◆ Questions to answer
1. Say whether each statement agrees with the passage on agape love, answering yes or no and quoting the words of the passage that decide it: (a) Love is called the fruit of the Spirit. (b) Agape love depends on the person being loved. (c) God's love for us rests on our performance.
2. List every Scripture reference that the passage on agape love gives in parentheses.
3. Continue the passage on agape love from its final sentence.

◆ Text under study
□ □ □ □ □
For many people, loving others is a nebulous concept. Fortunately, agape love is very clearly defined in the Scriptures. When love is used as a noun in Scripture, it is referring to character. For example: “God is love” (1 John 4:8); “Love is patient, love is kind,” etc. (1 Corinthians 13:4-8). Love is the highest of character attainments: “The goal of our instruction is love from a pure heart and a good conscience and a sincere faith” (1Timothy 1:5). Love is the fruit of the Spirit (Galatians 5:22), the means by which a true disciple of Christ is identified (John 13:35). The attention given to love in passages such as 1 Corinthians 13 and 1 John 4 reveals its importance to God in our interpersonal relationships, of which the family is primary.

Agape love is not dependent on the person being loved, but on the lover. You may like someone because of who he is; but you love him because of who you are. God loves us not because we are lovable but because God is love. If it was any other way, God’s love would be conditional. If you performed better would God love you more? Of course not. God’s love for us is not based on our performance but on His character.
□ □ □ □ □
◆ Material shown

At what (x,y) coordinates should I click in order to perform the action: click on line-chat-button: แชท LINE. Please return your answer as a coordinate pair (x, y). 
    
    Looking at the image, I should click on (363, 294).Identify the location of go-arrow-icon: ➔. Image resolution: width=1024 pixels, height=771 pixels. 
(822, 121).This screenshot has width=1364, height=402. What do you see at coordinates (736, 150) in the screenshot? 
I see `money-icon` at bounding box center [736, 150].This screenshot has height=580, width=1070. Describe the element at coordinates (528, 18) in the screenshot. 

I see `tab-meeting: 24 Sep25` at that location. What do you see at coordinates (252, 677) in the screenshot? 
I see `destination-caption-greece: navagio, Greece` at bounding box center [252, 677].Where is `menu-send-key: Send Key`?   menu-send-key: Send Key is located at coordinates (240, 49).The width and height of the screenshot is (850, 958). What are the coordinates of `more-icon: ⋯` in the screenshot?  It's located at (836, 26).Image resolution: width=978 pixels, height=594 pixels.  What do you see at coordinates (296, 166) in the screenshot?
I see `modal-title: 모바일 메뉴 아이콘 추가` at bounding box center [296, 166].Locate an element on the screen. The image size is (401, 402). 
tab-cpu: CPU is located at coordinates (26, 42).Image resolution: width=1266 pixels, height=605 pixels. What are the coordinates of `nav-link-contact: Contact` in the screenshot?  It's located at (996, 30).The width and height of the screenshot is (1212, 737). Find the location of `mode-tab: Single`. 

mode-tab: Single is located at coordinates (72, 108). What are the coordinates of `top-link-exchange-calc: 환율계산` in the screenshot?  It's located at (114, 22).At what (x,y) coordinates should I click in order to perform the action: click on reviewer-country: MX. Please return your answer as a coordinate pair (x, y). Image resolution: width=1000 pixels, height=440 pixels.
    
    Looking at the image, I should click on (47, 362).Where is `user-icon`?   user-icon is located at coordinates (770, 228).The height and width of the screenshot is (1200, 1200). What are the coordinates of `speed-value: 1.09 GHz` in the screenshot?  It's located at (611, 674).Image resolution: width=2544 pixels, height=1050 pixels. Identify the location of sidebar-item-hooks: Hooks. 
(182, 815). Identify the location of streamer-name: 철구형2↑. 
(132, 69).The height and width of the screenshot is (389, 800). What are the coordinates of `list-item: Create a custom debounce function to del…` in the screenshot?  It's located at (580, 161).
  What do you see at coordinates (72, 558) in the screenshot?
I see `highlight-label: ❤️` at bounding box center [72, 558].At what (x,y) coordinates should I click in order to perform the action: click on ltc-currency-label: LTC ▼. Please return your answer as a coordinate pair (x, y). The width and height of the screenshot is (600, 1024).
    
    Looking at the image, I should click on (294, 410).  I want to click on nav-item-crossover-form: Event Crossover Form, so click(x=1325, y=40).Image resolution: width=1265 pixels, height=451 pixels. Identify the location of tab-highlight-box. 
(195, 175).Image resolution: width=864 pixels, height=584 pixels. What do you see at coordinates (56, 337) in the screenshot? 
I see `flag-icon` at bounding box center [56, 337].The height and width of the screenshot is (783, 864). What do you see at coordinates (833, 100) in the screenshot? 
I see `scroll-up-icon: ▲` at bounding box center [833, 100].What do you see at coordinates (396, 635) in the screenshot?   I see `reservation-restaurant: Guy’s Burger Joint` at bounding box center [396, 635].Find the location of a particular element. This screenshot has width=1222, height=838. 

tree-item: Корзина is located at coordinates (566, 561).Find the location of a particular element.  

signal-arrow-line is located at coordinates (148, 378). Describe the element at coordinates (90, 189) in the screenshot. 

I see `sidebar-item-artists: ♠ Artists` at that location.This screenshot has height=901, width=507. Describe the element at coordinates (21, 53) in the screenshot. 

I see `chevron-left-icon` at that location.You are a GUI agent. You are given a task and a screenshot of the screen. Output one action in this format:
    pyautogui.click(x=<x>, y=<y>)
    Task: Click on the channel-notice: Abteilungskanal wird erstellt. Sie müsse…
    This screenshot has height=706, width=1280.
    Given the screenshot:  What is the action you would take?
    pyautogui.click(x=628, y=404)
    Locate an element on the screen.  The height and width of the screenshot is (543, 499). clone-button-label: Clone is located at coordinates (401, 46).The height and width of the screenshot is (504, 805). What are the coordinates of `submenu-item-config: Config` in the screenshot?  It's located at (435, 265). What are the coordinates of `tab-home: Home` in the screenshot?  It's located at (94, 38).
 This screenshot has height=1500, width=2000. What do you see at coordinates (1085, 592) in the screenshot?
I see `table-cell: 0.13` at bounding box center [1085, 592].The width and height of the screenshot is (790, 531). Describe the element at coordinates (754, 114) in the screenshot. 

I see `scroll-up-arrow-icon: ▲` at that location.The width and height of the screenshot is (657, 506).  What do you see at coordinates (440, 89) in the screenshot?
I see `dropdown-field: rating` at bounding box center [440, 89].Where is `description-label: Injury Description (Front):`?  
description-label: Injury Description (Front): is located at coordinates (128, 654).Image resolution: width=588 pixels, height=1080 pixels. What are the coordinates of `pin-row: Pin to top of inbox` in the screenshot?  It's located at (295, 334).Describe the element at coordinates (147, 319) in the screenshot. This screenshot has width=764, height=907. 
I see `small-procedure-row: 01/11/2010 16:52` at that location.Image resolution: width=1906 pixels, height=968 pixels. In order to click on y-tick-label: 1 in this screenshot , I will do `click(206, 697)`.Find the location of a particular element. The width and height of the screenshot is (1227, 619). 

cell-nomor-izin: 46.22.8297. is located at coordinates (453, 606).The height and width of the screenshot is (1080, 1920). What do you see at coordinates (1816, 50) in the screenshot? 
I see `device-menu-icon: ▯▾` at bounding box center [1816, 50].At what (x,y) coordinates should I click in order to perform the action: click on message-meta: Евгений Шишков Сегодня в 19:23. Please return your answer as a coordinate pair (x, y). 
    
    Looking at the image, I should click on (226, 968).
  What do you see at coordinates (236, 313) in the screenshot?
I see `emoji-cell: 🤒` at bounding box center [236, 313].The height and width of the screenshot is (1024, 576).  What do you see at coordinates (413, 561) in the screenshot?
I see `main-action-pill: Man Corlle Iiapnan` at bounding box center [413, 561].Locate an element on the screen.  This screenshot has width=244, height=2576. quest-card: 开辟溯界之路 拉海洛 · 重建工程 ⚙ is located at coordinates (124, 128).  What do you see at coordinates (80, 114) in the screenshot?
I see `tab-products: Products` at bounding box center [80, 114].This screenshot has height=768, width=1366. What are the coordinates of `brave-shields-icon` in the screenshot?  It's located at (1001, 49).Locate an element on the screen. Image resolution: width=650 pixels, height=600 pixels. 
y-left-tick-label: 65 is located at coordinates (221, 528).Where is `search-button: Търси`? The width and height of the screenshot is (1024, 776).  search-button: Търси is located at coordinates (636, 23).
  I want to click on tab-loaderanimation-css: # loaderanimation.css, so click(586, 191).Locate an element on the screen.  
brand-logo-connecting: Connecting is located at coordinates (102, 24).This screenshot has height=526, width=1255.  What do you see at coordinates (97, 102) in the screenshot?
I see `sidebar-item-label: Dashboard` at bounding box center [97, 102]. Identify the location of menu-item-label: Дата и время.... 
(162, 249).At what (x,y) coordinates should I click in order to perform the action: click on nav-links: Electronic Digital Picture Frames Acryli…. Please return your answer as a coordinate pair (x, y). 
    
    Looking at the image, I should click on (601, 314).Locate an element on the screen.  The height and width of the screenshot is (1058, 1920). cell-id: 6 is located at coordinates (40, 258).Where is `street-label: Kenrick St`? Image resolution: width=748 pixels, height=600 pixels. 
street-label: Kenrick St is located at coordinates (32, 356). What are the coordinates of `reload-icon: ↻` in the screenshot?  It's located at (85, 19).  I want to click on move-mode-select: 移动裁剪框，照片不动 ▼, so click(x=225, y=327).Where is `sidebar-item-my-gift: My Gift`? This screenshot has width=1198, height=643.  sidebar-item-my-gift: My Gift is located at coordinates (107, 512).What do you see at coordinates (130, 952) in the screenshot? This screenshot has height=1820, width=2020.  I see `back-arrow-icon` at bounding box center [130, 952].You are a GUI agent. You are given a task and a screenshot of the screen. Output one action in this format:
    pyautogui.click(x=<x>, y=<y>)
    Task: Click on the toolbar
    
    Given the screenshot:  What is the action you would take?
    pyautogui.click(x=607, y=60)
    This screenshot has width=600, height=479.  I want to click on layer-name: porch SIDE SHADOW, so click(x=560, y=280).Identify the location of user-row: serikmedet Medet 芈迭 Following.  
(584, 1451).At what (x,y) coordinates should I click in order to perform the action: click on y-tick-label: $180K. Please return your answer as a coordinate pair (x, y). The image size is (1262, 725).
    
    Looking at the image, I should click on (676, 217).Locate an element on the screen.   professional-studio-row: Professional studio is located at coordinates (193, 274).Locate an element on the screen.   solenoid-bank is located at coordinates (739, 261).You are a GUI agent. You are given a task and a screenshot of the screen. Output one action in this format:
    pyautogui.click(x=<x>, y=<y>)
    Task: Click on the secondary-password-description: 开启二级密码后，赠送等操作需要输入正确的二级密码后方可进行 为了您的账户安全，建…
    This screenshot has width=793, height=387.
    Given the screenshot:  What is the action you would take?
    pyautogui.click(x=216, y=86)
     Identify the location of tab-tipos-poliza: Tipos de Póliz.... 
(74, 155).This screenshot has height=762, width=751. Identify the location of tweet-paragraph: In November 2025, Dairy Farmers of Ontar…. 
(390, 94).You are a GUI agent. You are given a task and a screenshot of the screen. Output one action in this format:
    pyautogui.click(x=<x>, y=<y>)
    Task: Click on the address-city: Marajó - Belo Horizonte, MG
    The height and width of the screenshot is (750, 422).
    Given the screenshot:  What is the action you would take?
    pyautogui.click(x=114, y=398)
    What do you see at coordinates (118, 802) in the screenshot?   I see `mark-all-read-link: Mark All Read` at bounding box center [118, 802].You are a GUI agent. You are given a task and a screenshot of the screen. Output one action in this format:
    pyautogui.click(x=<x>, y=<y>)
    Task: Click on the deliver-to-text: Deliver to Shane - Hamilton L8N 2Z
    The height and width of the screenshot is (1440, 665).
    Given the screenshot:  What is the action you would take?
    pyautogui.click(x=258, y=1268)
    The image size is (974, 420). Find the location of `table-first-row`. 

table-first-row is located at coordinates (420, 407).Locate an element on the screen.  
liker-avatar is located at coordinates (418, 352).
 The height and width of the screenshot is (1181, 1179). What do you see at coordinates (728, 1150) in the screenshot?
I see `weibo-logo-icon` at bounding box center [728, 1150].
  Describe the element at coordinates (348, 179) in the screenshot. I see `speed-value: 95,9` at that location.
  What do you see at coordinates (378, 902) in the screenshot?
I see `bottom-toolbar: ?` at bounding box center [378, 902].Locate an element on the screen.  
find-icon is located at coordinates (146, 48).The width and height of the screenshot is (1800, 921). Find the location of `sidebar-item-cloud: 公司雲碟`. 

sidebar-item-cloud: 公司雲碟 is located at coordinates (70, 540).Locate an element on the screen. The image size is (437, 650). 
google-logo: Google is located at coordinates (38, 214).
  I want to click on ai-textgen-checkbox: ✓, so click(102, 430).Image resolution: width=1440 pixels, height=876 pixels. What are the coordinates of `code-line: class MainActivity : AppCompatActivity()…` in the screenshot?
□ □ □ □ □
◆ Per-task outputs
1.
(a) Yes: "Love is the fruit of the Spirit (Galatians 5:22)"
(b) No: "Agape love is not dependent on the person being loved, but on the lover."
(c) No: "God’s love for us is not based on our performance but on His character."

2.
1 John 4:8
1 Corinthians 13:4-8
1Timothy 1:5
Galatians 5:22
John 13:35

3.
Love is also used as a verb in Scripture. “For God so loved the world that He gave His only begotten Son” (John 3:16). Used this way, love is grace in action. It is giving unconditionally to meet the needs of another.

If you say you don’t love someone, you have said more about yourself than about that person. Specifically, you’re saying that you haven’t attained the maturity to love him unconditionally (Luke 6:32: “If you love those who love you, what credit is that to you? For even sinners love those who love them.”) The grace of God enables you to love others in a way that people without Christ cannot. God doesn’t command you to like your family, your neighbors, and your coworkers, because you can’t order your emotions to respond. But He does instruct you to love them. You can always choose to do the loving thing and trust that your feelings will follow in time.